====== DATASET RECORDS
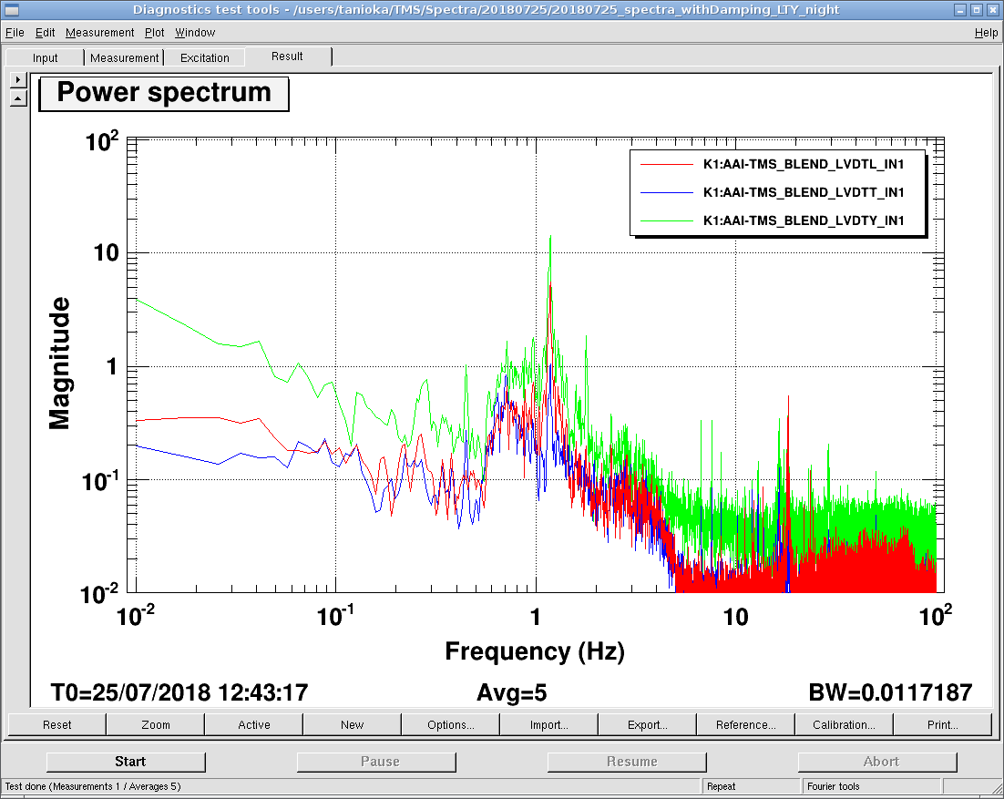Switch to the Input tab
1004x799 pixels.
pyautogui.click(x=46, y=58)
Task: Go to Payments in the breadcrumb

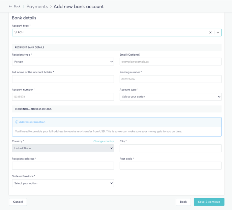Action: (37, 6)
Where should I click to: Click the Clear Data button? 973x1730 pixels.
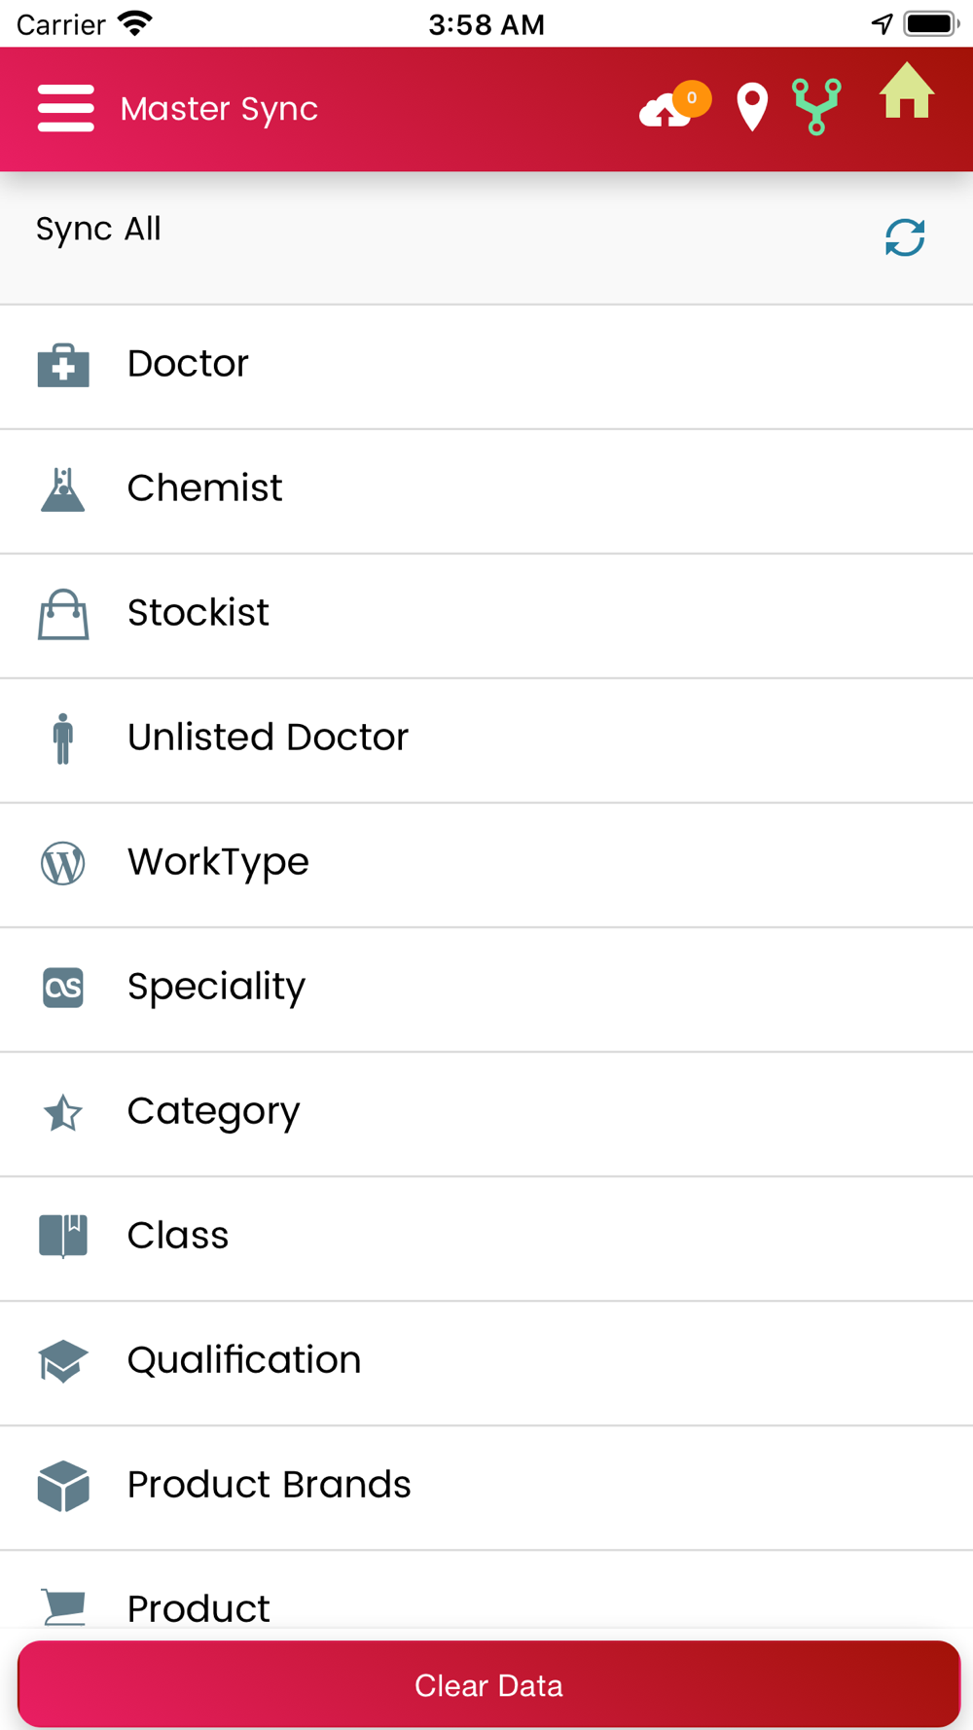488,1684
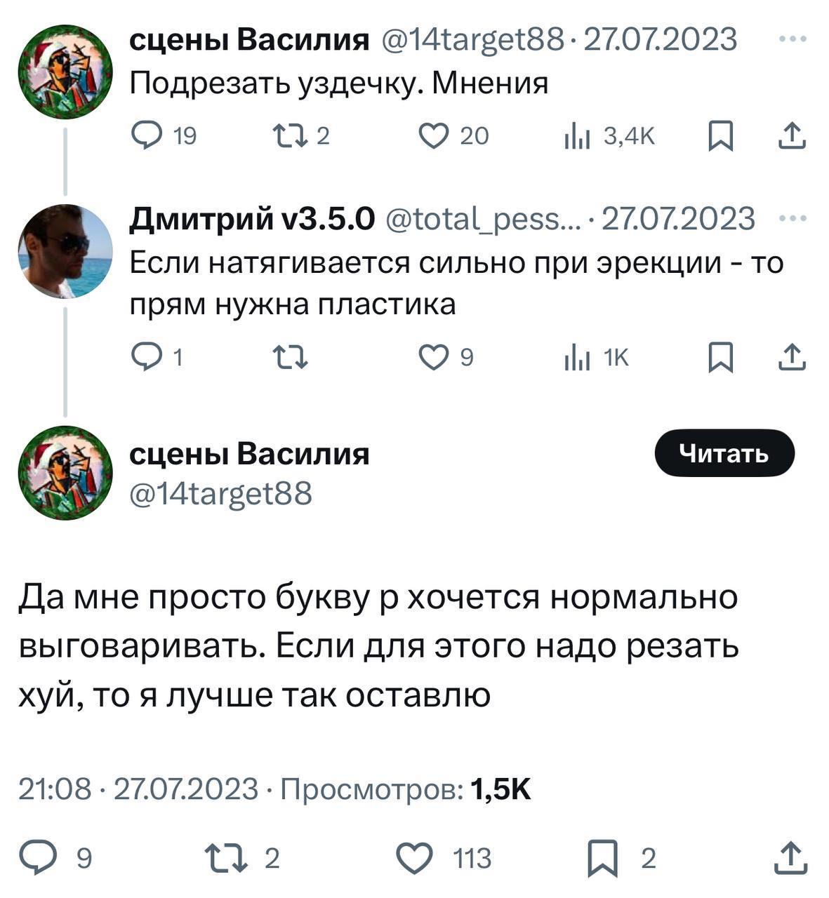Image resolution: width=829 pixels, height=898 pixels.
Task: Open @14target88 handle in main tweet
Action: coord(221,494)
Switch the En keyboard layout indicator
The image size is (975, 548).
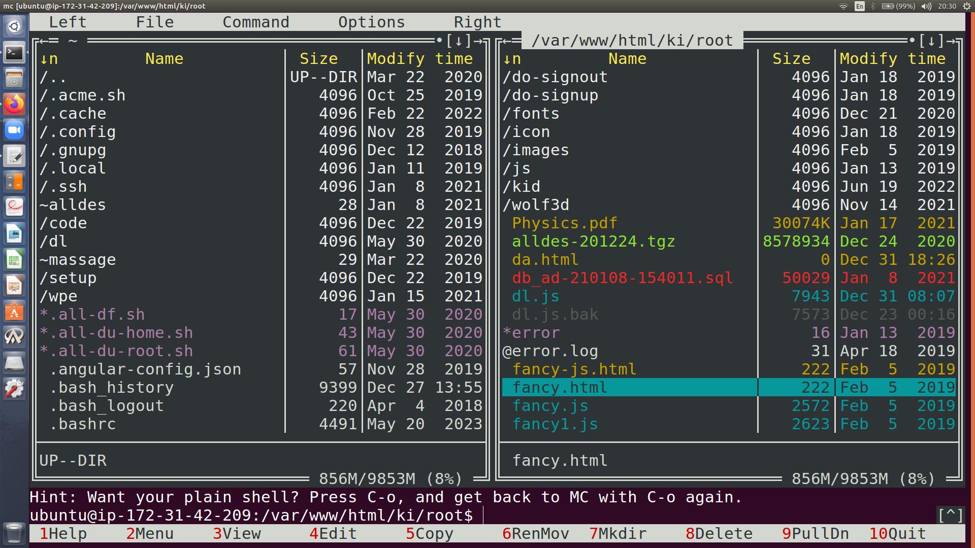[859, 6]

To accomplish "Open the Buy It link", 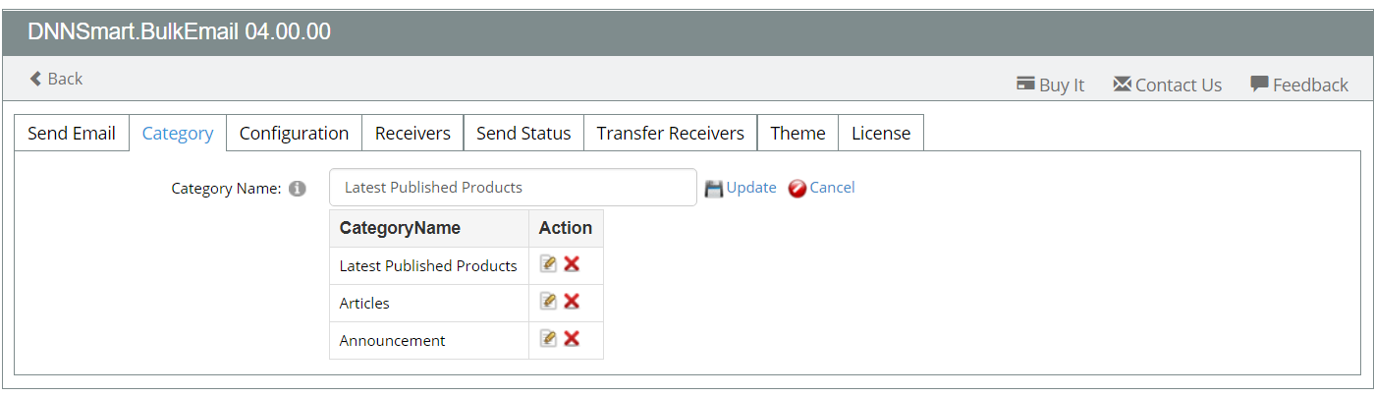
============
- [TO BE DONE] Return every row above word for word, with the pictures omitted.

- [RESULT FOR THIS EXERCISE]
Switch to the Input tab
1004x799 pixels.
pyautogui.click(x=46, y=58)
Task: Go to Payments in the breadcrumb

Action: (37, 6)
Where should I click to: Click the Clear Data button? 973x1730 pixels.
488,1684
Image resolution: width=829 pixels, height=898 pixels.
Task: Open @14target88 handle in main tweet
Action: coord(221,494)
Switch the En keyboard layout indicator
The image size is (975, 548).
[859, 6]

To accomplish "Open the Buy It link", 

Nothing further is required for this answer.